BRIEF —
A verbatim copy of the entries is the required answer.

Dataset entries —
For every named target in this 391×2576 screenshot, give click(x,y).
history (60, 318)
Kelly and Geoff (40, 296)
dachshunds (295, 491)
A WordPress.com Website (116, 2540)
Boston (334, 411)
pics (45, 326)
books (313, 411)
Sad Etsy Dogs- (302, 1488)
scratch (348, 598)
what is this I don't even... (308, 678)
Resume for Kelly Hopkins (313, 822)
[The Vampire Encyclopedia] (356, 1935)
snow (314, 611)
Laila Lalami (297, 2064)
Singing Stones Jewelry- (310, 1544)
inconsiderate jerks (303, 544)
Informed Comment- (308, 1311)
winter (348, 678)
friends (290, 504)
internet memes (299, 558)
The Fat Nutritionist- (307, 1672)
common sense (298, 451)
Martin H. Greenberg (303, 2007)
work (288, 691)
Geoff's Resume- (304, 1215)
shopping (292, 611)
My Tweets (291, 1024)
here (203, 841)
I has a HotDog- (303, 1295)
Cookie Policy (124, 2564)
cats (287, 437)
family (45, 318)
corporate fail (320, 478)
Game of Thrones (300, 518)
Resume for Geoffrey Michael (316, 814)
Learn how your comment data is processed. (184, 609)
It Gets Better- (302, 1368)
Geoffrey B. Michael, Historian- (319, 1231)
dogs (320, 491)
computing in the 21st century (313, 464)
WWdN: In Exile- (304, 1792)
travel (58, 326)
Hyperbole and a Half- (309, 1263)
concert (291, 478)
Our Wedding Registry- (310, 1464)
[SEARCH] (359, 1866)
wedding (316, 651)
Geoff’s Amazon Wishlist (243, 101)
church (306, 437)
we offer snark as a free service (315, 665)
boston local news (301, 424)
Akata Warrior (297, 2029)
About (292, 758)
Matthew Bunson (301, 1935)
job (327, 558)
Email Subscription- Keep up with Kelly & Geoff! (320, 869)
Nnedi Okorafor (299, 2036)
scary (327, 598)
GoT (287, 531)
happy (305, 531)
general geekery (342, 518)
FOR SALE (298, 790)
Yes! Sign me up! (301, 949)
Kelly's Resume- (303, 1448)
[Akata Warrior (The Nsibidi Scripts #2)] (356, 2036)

OUTPUT OF THE EXERCISE —
For every named target in this 391×2576 screenshot, give click(x,y).
history (60, 318)
Kelly and Geoff (40, 296)
dachshunds (295, 491)
A WordPress.com Website (116, 2540)
Boston (334, 411)
pics (45, 326)
books (313, 411)
Sad Etsy Dogs- (302, 1488)
scratch (348, 598)
what is this I don't even... (308, 678)
Resume for Kelly Hopkins (313, 822)
[The Vampire Encyclopedia] (356, 1935)
snow (314, 611)
Laila Lalami (297, 2064)
Singing Stones Jewelry- (310, 1544)
inconsiderate jerks (303, 544)
Informed Comment- (308, 1311)
winter (348, 678)
friends (290, 504)
internet memes (299, 558)
The Fat Nutritionist- (307, 1672)
common sense (298, 451)
Martin H. Greenberg (303, 2007)
work (288, 691)
Geoff's Resume- (304, 1215)
shopping (292, 611)
My Tweets (291, 1024)
here (203, 841)
I has a HotDog- (303, 1295)
Cookie Policy (124, 2564)
cats (287, 437)
family (45, 318)
corporate fail (320, 478)
Game of Thrones (300, 518)
Resume for Geoffrey Michael (316, 814)
Learn how your comment data is processed. (184, 609)
It Gets Better- (302, 1368)
Geoffrey B. Michael, Historian- (319, 1231)
dogs (320, 491)
computing in the 21st century (313, 464)
WWdN: In Exile- (304, 1792)
travel (58, 326)
Hyperbole and a Half- (309, 1263)
concert (291, 478)
Our Wedding Registry- (310, 1464)
[SEARCH] (359, 1866)
wedding (316, 651)
Geoff’s Amazon Wishlist (243, 101)
church (306, 437)
we offer snark as a free service (315, 665)
boston local news (301, 424)
Akata Warrior (297, 2029)
About (292, 758)
Matthew Bunson (301, 1935)
job (327, 558)
Email Subscription- Keep up with Kelly & Geoff! (320, 869)
Nnedi Okorafor (299, 2036)
scary (327, 598)
GoT (287, 531)
happy (305, 531)
general geekery (342, 518)
FOR SALE (298, 790)
Yes! Sign me up! (301, 949)
Kelly's Resume- (303, 1448)
[Akata Warrior (The Nsibidi Scripts #2)] (356, 2036)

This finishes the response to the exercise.